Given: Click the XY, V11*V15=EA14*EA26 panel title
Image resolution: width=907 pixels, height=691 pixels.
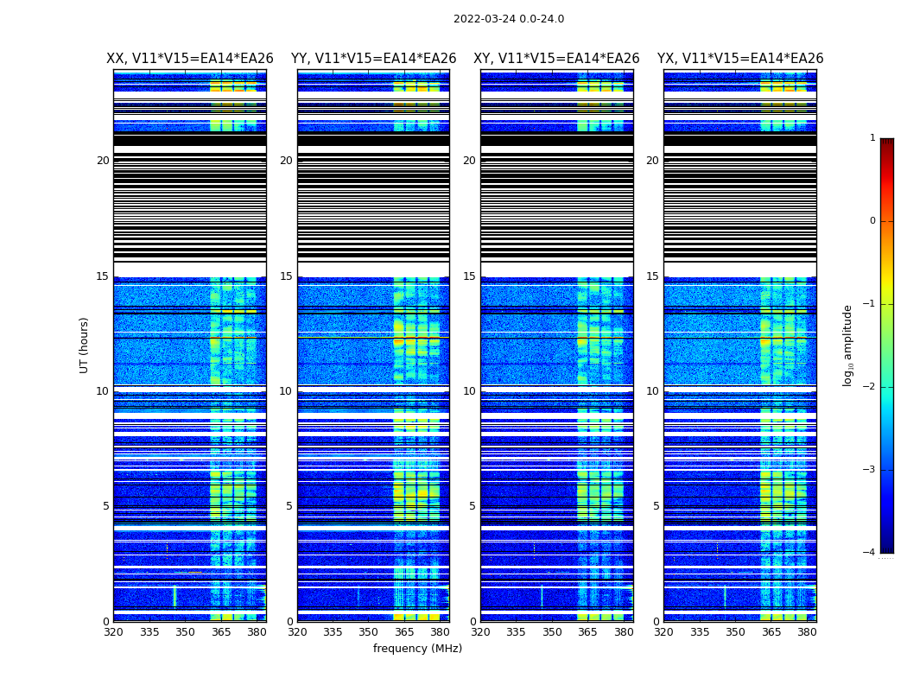Looking at the screenshot, I should tap(556, 59).
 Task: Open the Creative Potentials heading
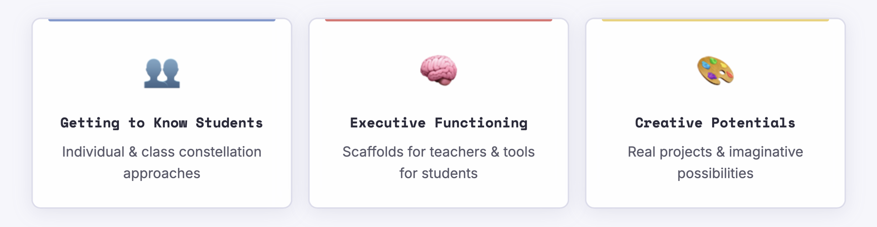(x=715, y=123)
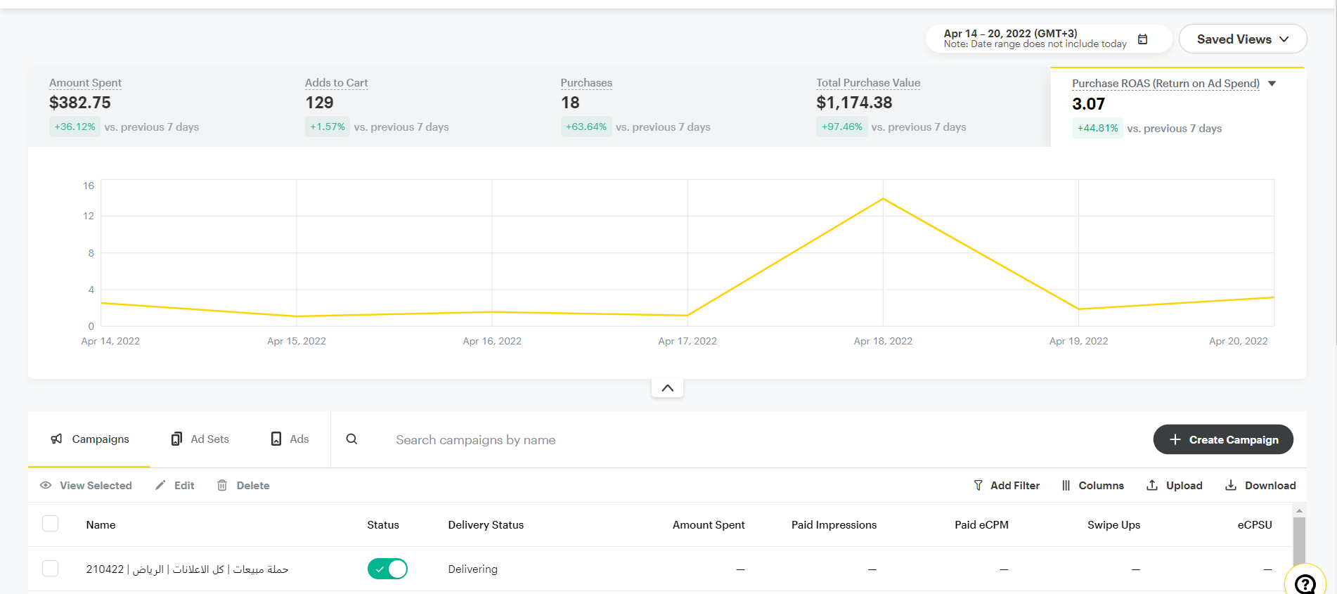The width and height of the screenshot is (1337, 594).
Task: Collapse the chart panel with chevron
Action: pos(667,388)
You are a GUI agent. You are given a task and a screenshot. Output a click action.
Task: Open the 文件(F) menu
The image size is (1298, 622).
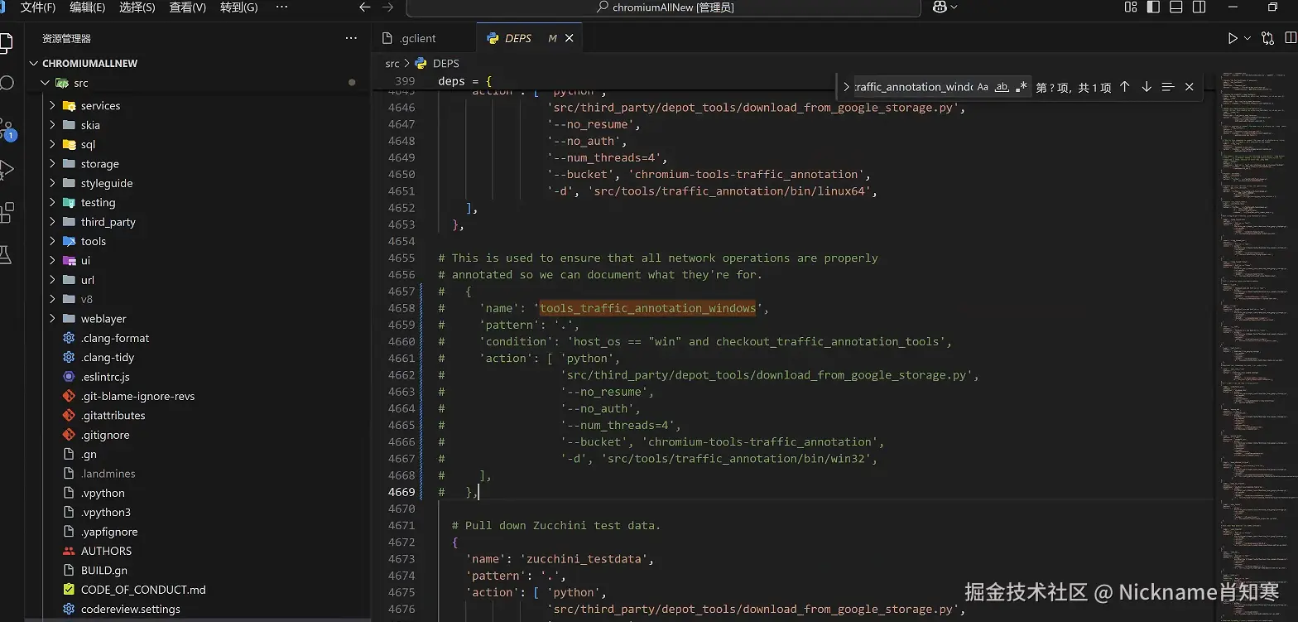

• **EXERCISE**: Please lay out every non-blank line of the listing above as a Markdown table with the columns Row and Line, numbering the rows in order. Leave the pictures out.

• **RESULT BELOW**:
| Row | Line |
|---|---|
| 1 | Given: Click the XY, V11*V15=EA14*EA26 panel title |
| 2 | Image resolution: width=907 pixels, height=691 pixels. |
| 3 | Looking at the screenshot, I should tap(556, 59). |
| 4 |  Task: Open the Creative Potentials heading |
| 5 | (x=715, y=123) |
| 6 | The width and height of the screenshot is (1337, 594). |
| 7 | Task: Collapse the chart panel with chevron |
| 8 | Action: pos(667,388) |
| 9 | You are a GUI agent. You are given a task and a screenshot. Output a click action. |
| 10 | Task: Open the 文件(F) menu |
| 11 | The image size is (1298, 622). |